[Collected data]
↓↓↓

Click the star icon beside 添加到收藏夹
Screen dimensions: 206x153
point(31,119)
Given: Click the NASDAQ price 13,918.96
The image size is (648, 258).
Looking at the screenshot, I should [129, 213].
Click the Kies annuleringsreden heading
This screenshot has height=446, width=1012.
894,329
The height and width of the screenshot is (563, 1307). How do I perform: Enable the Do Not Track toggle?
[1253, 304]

↑↑↑

> **What is required**: Beginning with the line that contains "Screen dimensions: 206x153" and ending with the last line of the data above, return those lines exactly and nothing else.

> **Task output**:
Screen dimensions: 206x153
point(31,119)
Given: Click the NASDAQ price 13,918.96
The image size is (648, 258).
Looking at the screenshot, I should [129, 213].
Click the Kies annuleringsreden heading
This screenshot has height=446, width=1012.
894,329
The height and width of the screenshot is (563, 1307). How do I perform: Enable the Do Not Track toggle?
[1253, 304]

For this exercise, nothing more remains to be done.